Das Unternehmen selbst hält sich zu seinen Ambitionen bislang bedeckt. Aber schon die Überlegungen treffen den Strommarkt in einer ohnehin bewegten Zeit. Unter den überregionalen Stromanbietern ist eine Konsolidierungswelle angelaufen. Kleine Anbieter werden verdrängt. Größere unabhängige Anbieter versuchen auf die nötige Schlagkraft zu kommen.

Mit der Übernahme von Innogy durch Eon ist schließlich ein dominanter Marktteilnehmer entstanden – und neue Konkurrenten stehen bereit. Europäische Stromkonzerne sondieren die Vertriebschancen in Deutschland. Und selbst die Autokonzerne loten ihre Möglichkeiten aus – wie VW oder eben auch Tesla.

„Der Markt wird sich bereinigen“, ist Josef Thomas Sepp, Sprecher der Geschäftsführung von Lekker Energie, überzeugt: „Das sehe ich an den Portfolios, die uns angeboten werden. Kleine Anbieter werden vom Markt verschwinden.“ „Ob die kritische Größe bei 50.000 oder 100.000 Kunden liegt, ist schwer zu sagen, aber es braucht eine kritische Größe“, sagt Lekker-Energie-Geschäftsführer Sepp: „Wer zu klein ist, hat keine Chance.“

Übernahmen von kleinen Unternehmen hat es in den vergangenen zwei Jahren regelmäßig gegeben. Zuletzt übernahm unter anderem die deutsche Tochter des Schweizer Stromunternehmens EBL die Geschäftsanteile der BayWa Ökoenergie GmbH, mit der der bayerische Mischkonzern versucht hatte, im Markt für Ökostrom anzugreifen. Im März hatte sich der Ökostromanbieter Lichtblick die 260.000 Heizstromkunden einverleibt, von denen sich Eon im Zuge der Innogy-Übernahme trennen musste.

 

Die Pleiten von Teldafax, Flexstrom und BEV haben den Strommarkt geschockt

Auch Klaus Kreutzer, der mit seinem Unternehmen Kreutzer Consulting den Markt seit Jahren aufmerksam verfolgt, rechnet mit einer tief gehenden Bereinigung: „Es gibt noch viele kleine Anbieter, die allein keine Chancen haben werden“, sagt der Energieexperte: „Größe ist in dem Geschäft entscheidend.“ Mit 20.000, 30.000 oder auch 50.000 Kunden werde es schwer werden zu bestehen. „Ab 80.000 Kunden fängt es an, interessant zu werden“, sagt Kreutzer: „Aber langfristig wird man wohl eine Kundenbasis von 500.000 Kunden brauchen, um erfolgreich zu sein.“ Die Rechnung ist nach Kreutzers Worten simpel: Je größer das Unternehmen, desto besser lassen sich die Kosten für die dahinterstehende Organisation tragen. „Große Unternehmen haben einfach einen längeren Atem, um im Preiskampf durchzuhalten.“

Und der wird auf dem deutschen Energiemarkt traditionell mit sehr harten Bandagen geführt. Mit dem Aufstieg der Internetvergleichsportale wie Verivox oder Check 24 entwickelte sich ein harter, zum Teil ruinöser Preiskampf. Billiganbieter wie Teldafax oder Flexstrom sammelten mit zu hohen Bonuszahlungen immer neue Kunden ein – und brachen zusammen.
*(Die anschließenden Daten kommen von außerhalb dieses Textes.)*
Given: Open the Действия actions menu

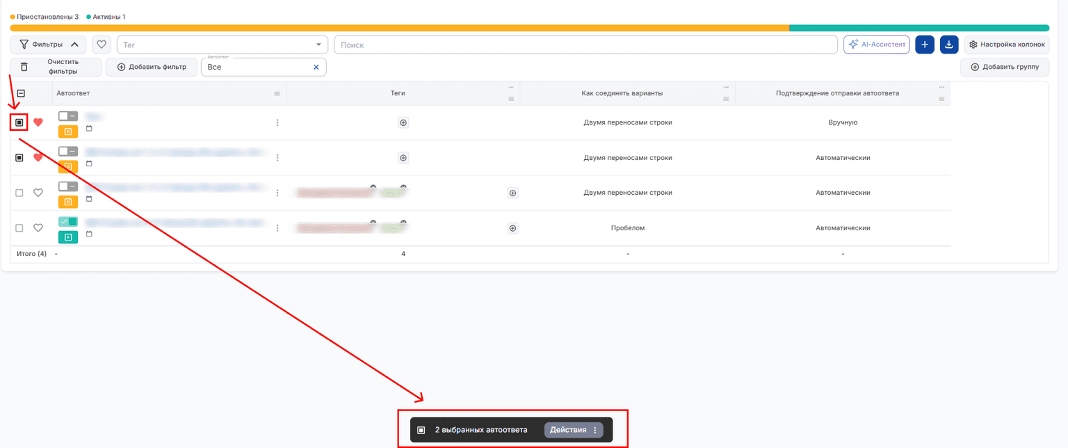Looking at the screenshot, I should click(x=574, y=430).
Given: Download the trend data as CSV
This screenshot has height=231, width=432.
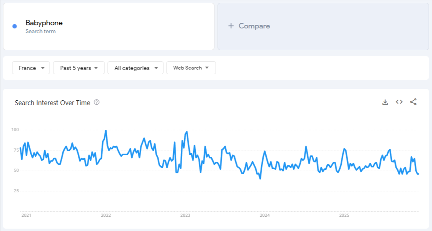Looking at the screenshot, I should 385,102.
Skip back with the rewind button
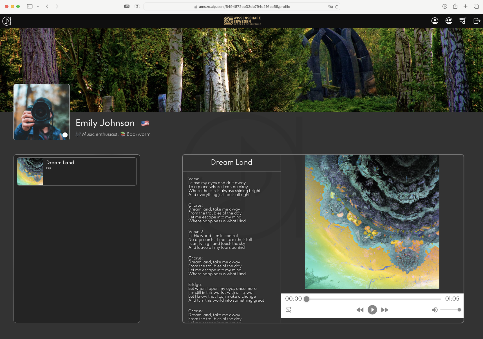Viewport: 483px width, 339px height. [360, 310]
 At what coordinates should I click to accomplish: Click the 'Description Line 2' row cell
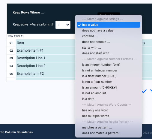(46, 66)
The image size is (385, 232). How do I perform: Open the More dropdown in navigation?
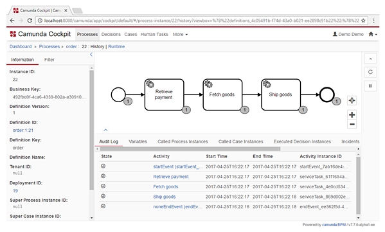point(180,34)
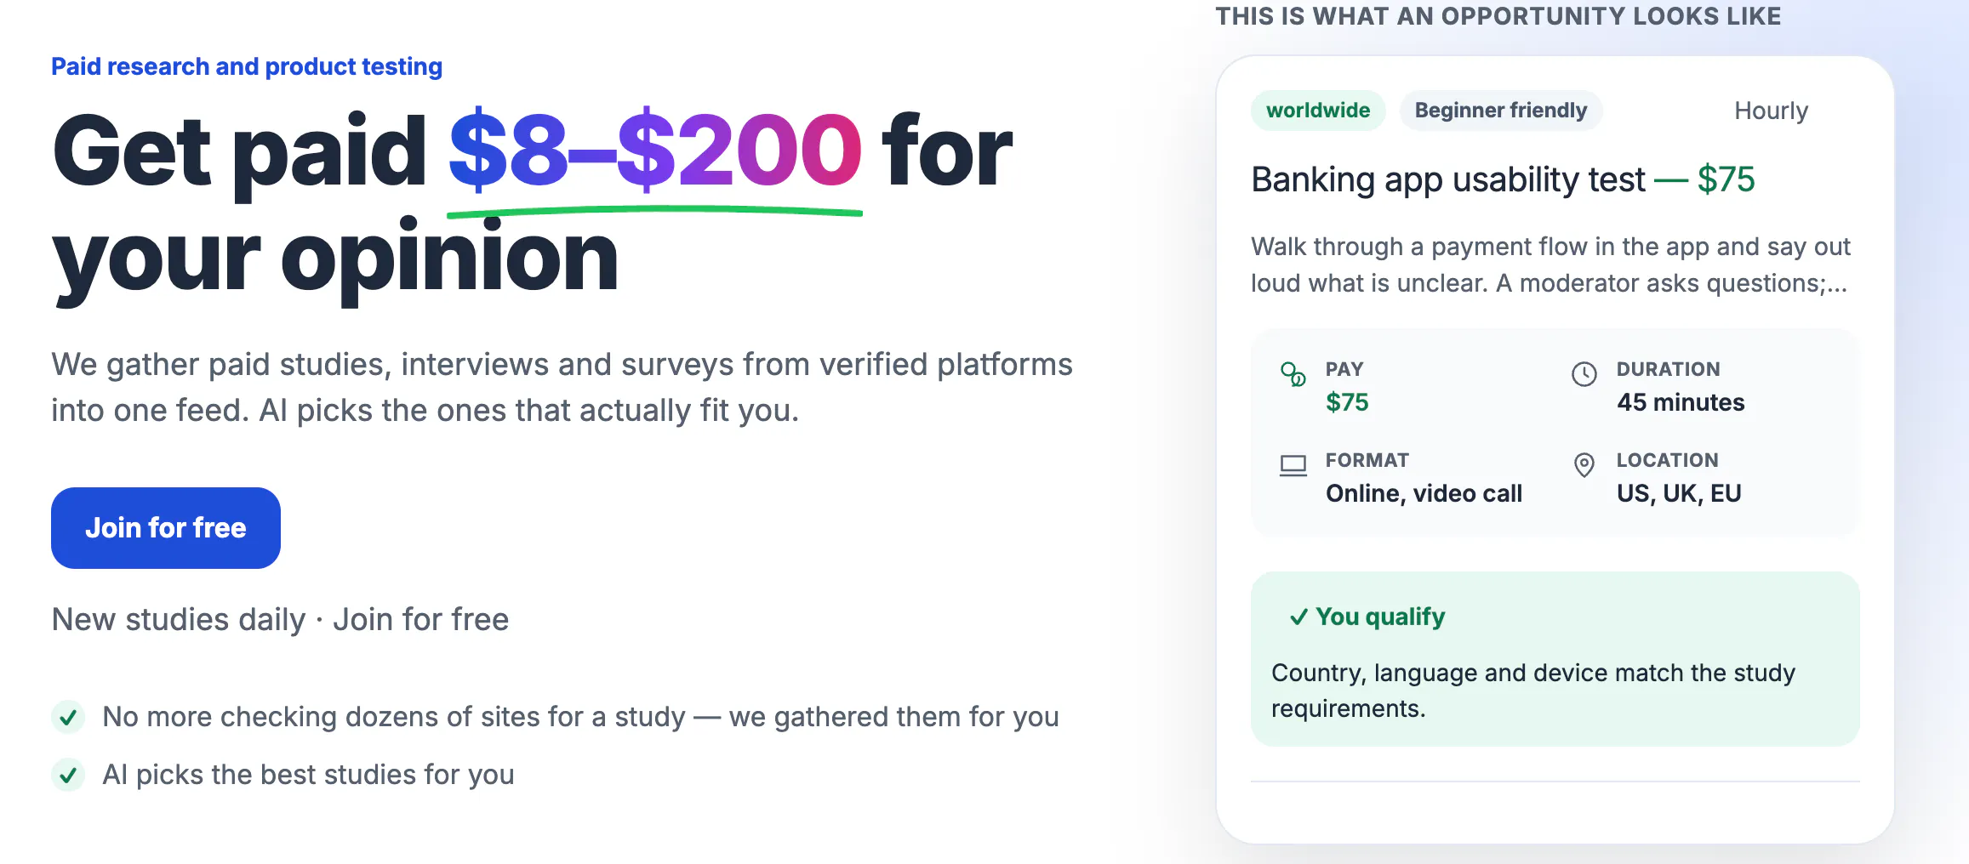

Die Pleiten von Teldafax, Flexstrom oder Care Energy ließen Hunderttausende geprellte Kunden zurück. Noch im vergangenen Jahr musste die Bayerische Energieversorgungsgesellschaft mbH (BEV) des dubiosen Unternehmensgründers Boris Wehlauer mit gut 300.000 Kunden Insolvenz anmelden – mit einem Schaden für die Gläubiger von rund 180 Millionen EUR. Regelmäßig verärgerten schwarze Schafe Kunden und Verbraucherschützer mit Tricksereien: Zugesagte Boni wurden nicht ausbezahlt, fristgerechte Kündigungen ignoriert.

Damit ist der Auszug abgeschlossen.